A good way to prevent panic attacks is to create a plan that will help you feel more in control. If you have a plan worked out for when an attack comes on, you can potentially shorten the duration and frequency of attacks.

Your plan might include:

  • practicing a deep breathing exercise or doing progressive muscle relaxation
  • focusing a grounding technique like the 5-4-3-2-1 technique
  • reading a sheet of paper describing panic attacks, to help rationalize the fear of dying
  • having a short list of mantras either on a sticky note or in your phone to open, saying something like “I am going to be OK, these are just symptoms of panic.”

You may want to seek support and let your family, friends, or coworkers in on your plans for when you’re in specific situations.

For instance:

  • At home, you can teach your partner or roommate a relaxation technique that they can do with you when you’re in the midst of an attack. Breathing together may help you feel more grounded and focused.
  • At work, you may want to simply give a trusted coworker or boss a heads up that you experience panic attacks. Sharing this information can feel scary, but it can also make your office feel like a safer space.

Other ways to prevent future attacks include:

Learn about panic attacks and anxiety

Knowledge is power. With more information about panic attacks, you can be aware of your symptoms, feel more in control, and shorten your attacks.

While many people experience a panic attack just once or a few times, others experience them as part of an existing anxiety disorder. Learning about anxiety can help you better manage it.

Practice relaxation techniques

Meditation, breathing exercises, and muscle relaxation can all help in the moment of a panic attack. But learning and practicing these techniques beforehand is essential so that you’re ready when one happens.

Exercise regularly

Regular exercise has shown a number of benefits for both mental and physical health.

Exercising, especially high intensity or cardio workouts, can even mimic symptoms of panic attacks. By exercising regularly, you can train your body and mind to realize that those symptoms — racing heart, sweating, breathing hard — don’t always indicate panic.

You may also reduce your stress, which can trigger panic attacks.

Avoid smoking, alcohol, and caffeine

Certain substances are known to trigger anxiety and sometimes panic attacks. If you notice that your panic attacks occur around the time you’ve consumed a stimulant such as coffee or another substance, it may be helpful to limit or avoid them and see if your attack frequency changes.

These substances may also increase the intensity of an attack, so avoiding them could help ease symptoms.

Get enough sleep

Sleep deprivation can make coping with stress more difficult and increase your anxiety levels. That’s why it’s important to maintain good sleep hygiene.

Panic attacks can feel very scary, especially when experiencing one for the first time. But it doesn’t mean you automatically have an anxiety disorder — you can have panic attacks without a mental illness.

Seek help if:

  • you have several panic attacks or experience them chronically
  • your anxiety is affecting your daily life
  • you’re having difficulties coping

There are so many options available to you, and your doctor can even help you set up plans, share literature, or check your vital signs to ease your mind.
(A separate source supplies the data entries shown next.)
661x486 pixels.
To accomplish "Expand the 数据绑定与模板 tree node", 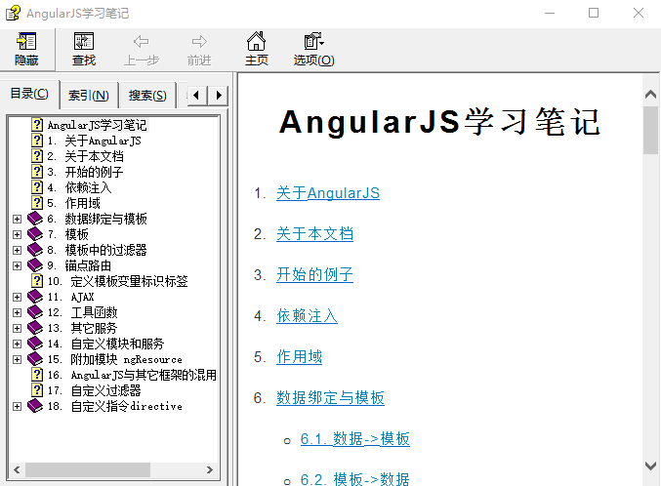I will click(x=17, y=219).
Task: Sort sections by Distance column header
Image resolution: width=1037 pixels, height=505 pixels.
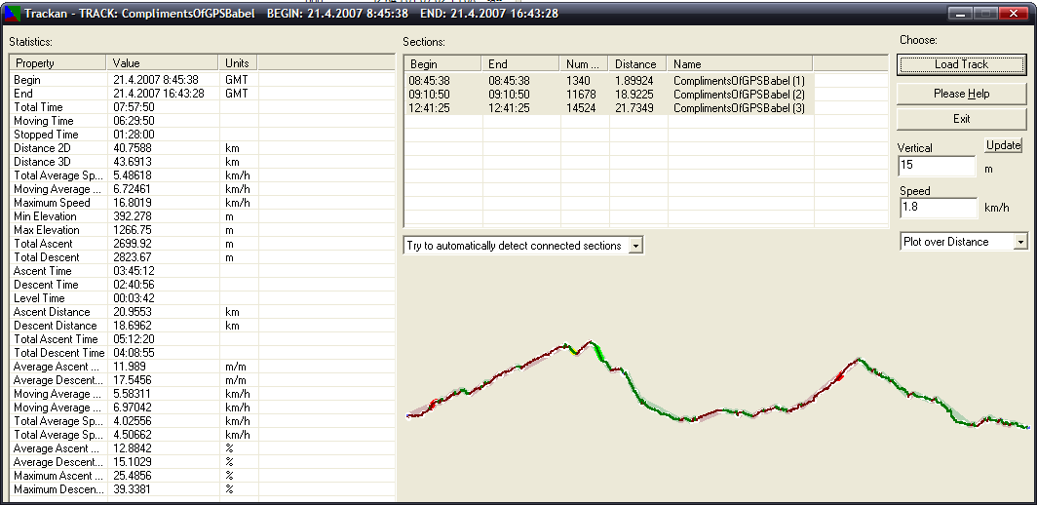Action: tap(637, 63)
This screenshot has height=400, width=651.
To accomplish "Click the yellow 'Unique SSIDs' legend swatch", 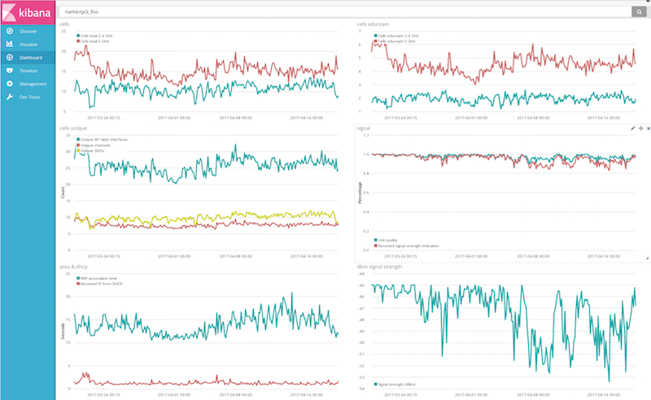I will point(77,150).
If you often experience a fear of dying or worry that something is truly wrong with your health, see a doctor. They can run tests to check your overall health, or specifically the health of your heart.

Having a clean bill of health can give you peace of mind. You can even keep a printout of the results. This sheet of paper can be part of your plan to pull out during an attack to remind you that you’re going to be all right.

Panic attacks may come without warning and feel uncomfortable, but they won’t last forever. In fact, while they may feel longer, most panic attacks only last around 10 minutes.

If you begin to experience anxiety symptoms that affect your daily life, your attacks increase in intensity or duration, or you just need extra help with coping, reach out to a mental health professional.

For those who seek treatment from a mental health professional, two-thirds reportedly achieve remission within 6 months.